## Exercise aim
Please continue the passage on when businesses and professionals must keep books of accounts, starting after its last line.

## Page
Exception: These professionals do not require to keep and maintain books if their GROSS RECEIPTS (i.e. Turnover, not profit) in any of the last 3 preceding year (i.e. excluding the current year) does not exceed Rs. 1,50,000. In the case of new business, expected turnover of the current year shall be seen. [Note: Although they are not mandatorily required to keep and maintain the books still even when their Gross receipts are below Rs. 1,50,000 they shall have to maintain such books/records (e.g. Ledger and cash book) which will enable the AO to assess their total income.]

(ii) Other businesses and professions [excluding above in point (i)]: Every person carrying on business or any profession (other than given in (i) above) then s/he shall keep and maintain books of accounts if:

– Profit (not turnover) of such business exceeds Rs. 1,20,000; OR
– Gross Receipts (i.e. Turnover) of such business/profession exceeds Rs. 10,00,000/-.

## Information shown
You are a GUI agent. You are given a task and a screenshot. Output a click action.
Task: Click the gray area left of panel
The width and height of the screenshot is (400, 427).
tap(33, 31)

## The reply
in any one of the 3 preceding years. In the case of new business, expected profit/turnover shall be seen.

[Important Note- As Per FA, 2017, the limit of Rs. 1,20,000 and Rs. 10,00,000 has been increased to Rs. 2,50,000 and Rs. 25,00,000 respectively for Individual & HUF only.]

4. When it is required to get books of a/cs audited u/s 44AB?

Every person carrying on:

– Business and his Gross receipts (i.e. turnover) exceeds Rs. 1 Crore in the previous year; OR
– Profession and his Gross Receipts exceed Rs. 50 Lakhs in the previous year.

Then such business/profession has to get its accounts audited u/s 44AB.

5. Special Cases for Books and Audit:

The above-mentioned situations are normal cases under which books are required to maintain and audit is required to be done. But, there are also specific cases under which maintaining books and getting account audited becomes mandatory. These are as follows:

(i) Assessee showing lower income than the specified minimum % under presumptive income sections: This means whenever assessee opt for any Presumptive taxation scheme under Section 44AD/44ADA/44AE/44BB/44BBB and assessee shows income below the minimum % specified under these sections then Assessee has to MAINTAIN BOOKS & GET THOSE BOOKS AUDITED AS WELL.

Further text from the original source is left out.